### EXERCISE OBJECTIVE
Change the items from the start through the line that contains "Action: pos(215,829)" by replacing "footer" with "bottom margin" and leaving everything else as it is. Give only those lines, without the pictures.

-*-

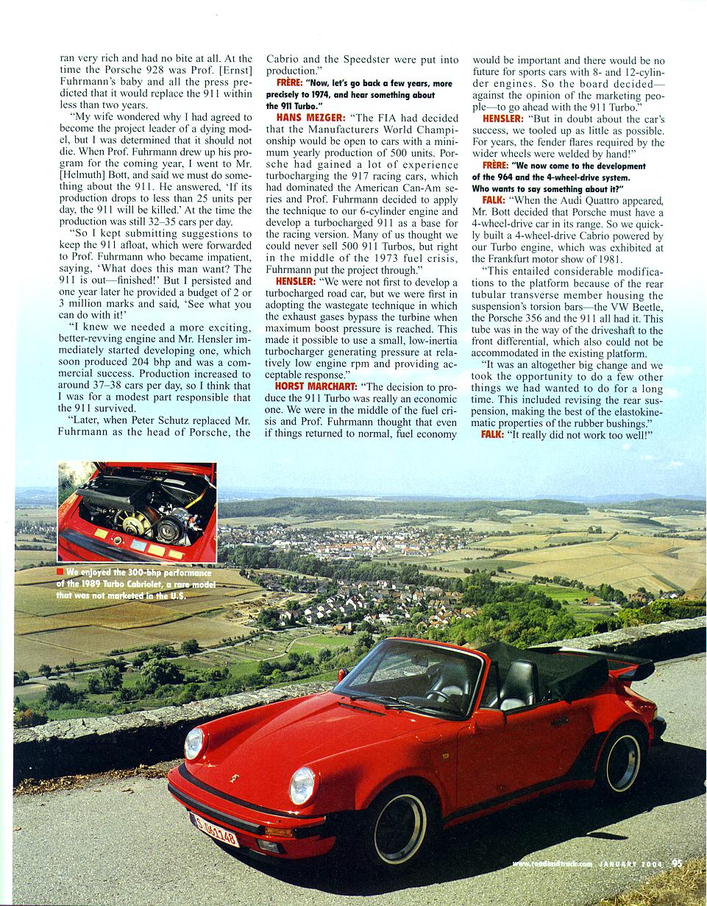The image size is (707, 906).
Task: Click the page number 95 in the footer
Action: pos(678,864)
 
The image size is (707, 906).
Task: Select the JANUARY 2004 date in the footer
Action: pos(630,865)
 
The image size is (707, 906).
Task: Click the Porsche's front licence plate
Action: pos(215,829)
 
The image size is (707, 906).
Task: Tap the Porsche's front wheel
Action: pos(399,827)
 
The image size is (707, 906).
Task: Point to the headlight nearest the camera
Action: pos(302,785)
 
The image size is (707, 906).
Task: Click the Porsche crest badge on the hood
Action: pos(235,777)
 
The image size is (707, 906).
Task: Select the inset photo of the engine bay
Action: pos(137,512)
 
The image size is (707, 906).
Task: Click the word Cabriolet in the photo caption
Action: pos(148,584)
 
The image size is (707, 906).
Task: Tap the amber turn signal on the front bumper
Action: pos(278,832)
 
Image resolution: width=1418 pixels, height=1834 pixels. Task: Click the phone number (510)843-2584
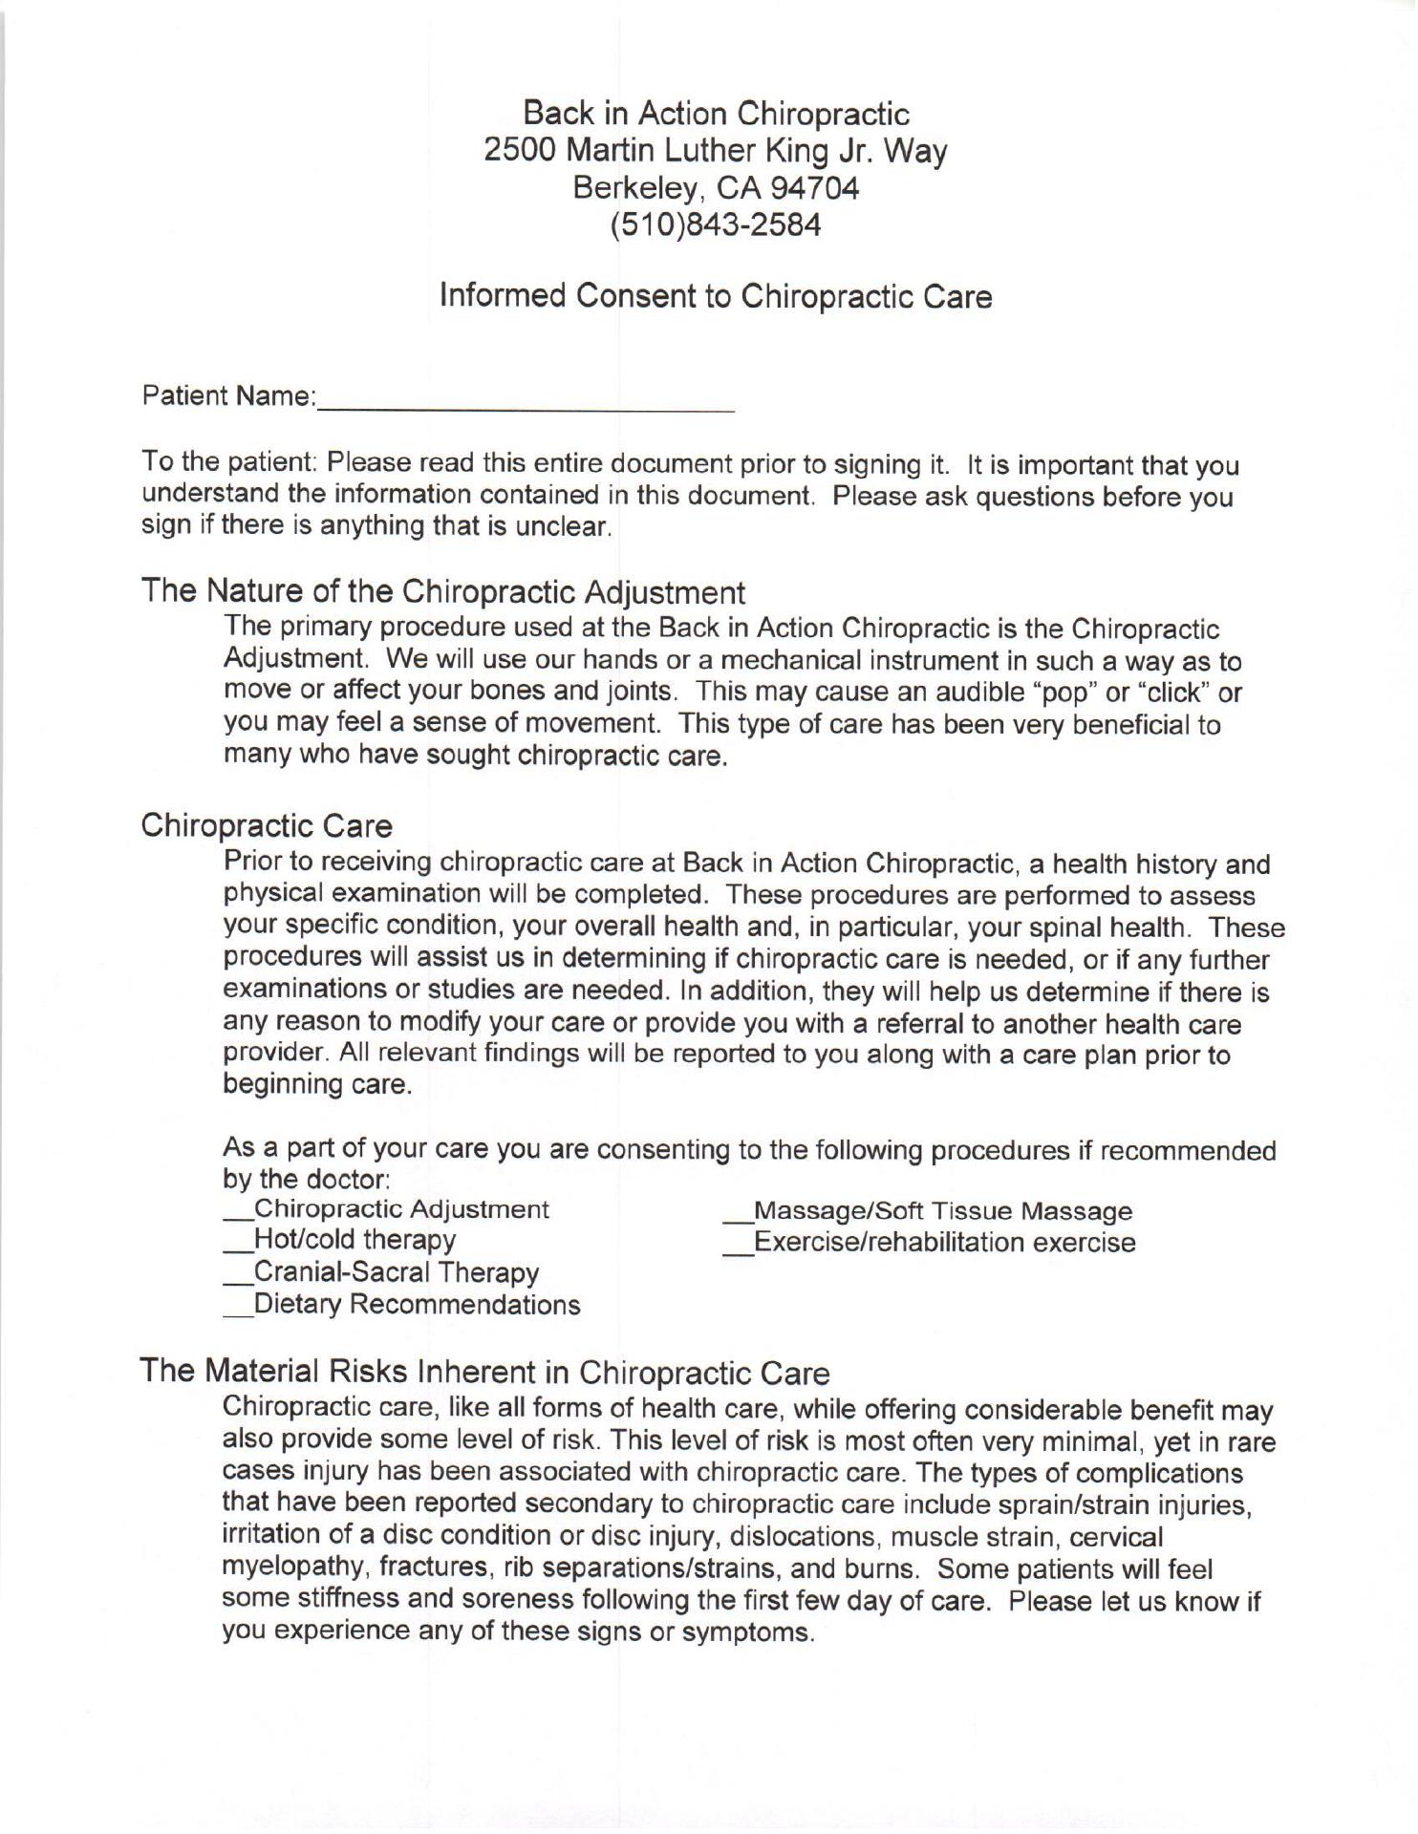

-*-

### RESPONSE TO THIS TASK
The image size is (707, 906).
Task: Click the page number 95 in the bottom margin
Action: pos(678,864)
 
The image size is (707, 906).
Task: Select the JANUARY 2004 date in the bottom margin
Action: pos(630,865)
 
The image size is (707, 906).
Task: Click the Porsche's front licence plate
Action: pos(215,829)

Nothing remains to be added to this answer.